Portrait-Yannick Lebrun, danseur professionnel à Alvin Ailey American Dance Theater à New York : « Ce serait un rêve de pouvoir créer un ballet inspiré par la culture guyanaise »

Portrait-Yannick Lebrun, danseur professionnel à Alvin Ailey American Dance Theater à New York : « Ce serait un rêve de pouvoir créer un ballet inspiré par la culture guyanaise »

A 31 ans, le Guyanais Yannick Lebrun a fait de son rêve d’enfant sa profession. Il est l’unique danseur français actuellement de la célèbre compagnie new yorkaise …Pour Outremers 360, il retrace son parcours et ses conseils pour la jeune génération de danseurs ultramarins.

Pouvez-vous nous raconter votre parcours et comment êtes-vous arrivé chez Alvin Ailey?

Je commence la danse dès l’âge de 9 ans en Guyane à l’Adaclam. Une association présidée par Mme Jeanine Vérin. Je démarre avec la danse classique et petit à petit je m’oriente vers le modern jazz, le contemporain, le hip hop. J’effectue de nombreux Concours de danse Régionaux et Nationaux (organisés par la Confédération Nationale de Danse) entre 1997 et 2004 en remportant plusieurs 1er prix dont certains á l’unanimité et avec les Félicitations du Jury. Très jeune je me fais déjà repérer par plusieurs professeurs de danse et drecteurs d’écoles dans l’Hexagone et à New York.

En 2004, baccalauréat ES en poche à 17ans, j’obtiens une bourse pour intégrer l’école Alvin Ailey à New York grâce à Denise Jefferson, alors directrice de l’école. En effet deux années de suite Denise Jefferson participe au jury du concours régional de danse en Guyane et me repère. C’est donc grâce à elle que j’ai pu me rendre à New York en 2002 et 2003 pour des stages d’été.

○ ○ ○ ○ ○ ○ ○

### CONSIGNE
D'après le portrait de Yannick Lebrun, à quel âge a-t-il commencé la danse ?

### EXTRAIT DE DONNÉES
○ ○ ○ ○ ○ ○ ○

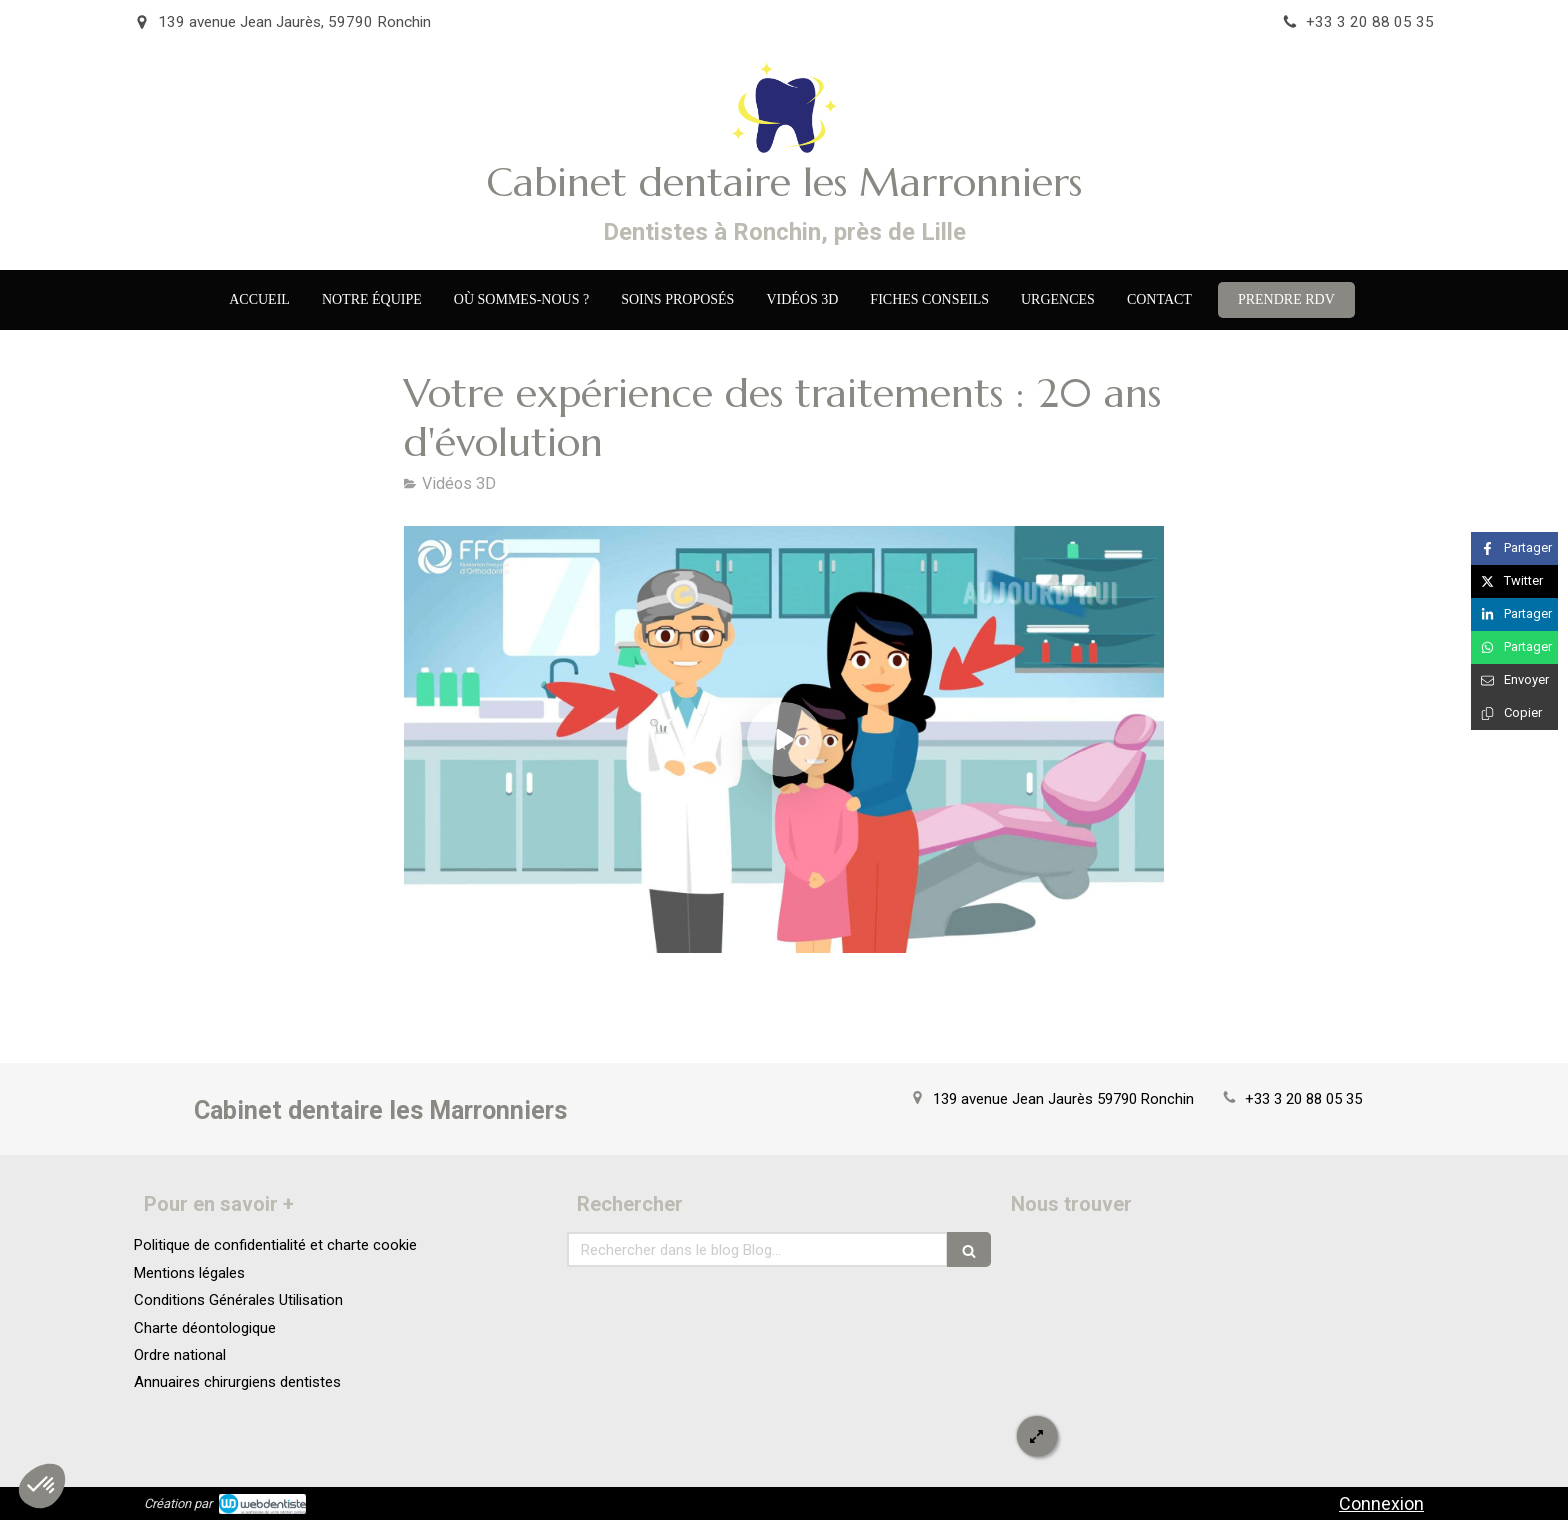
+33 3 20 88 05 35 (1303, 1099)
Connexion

○ ○ ○ ○ ○ ○ ○

### RÉSULTAT
Il a commencé la danse dès l'âge de 9 ans.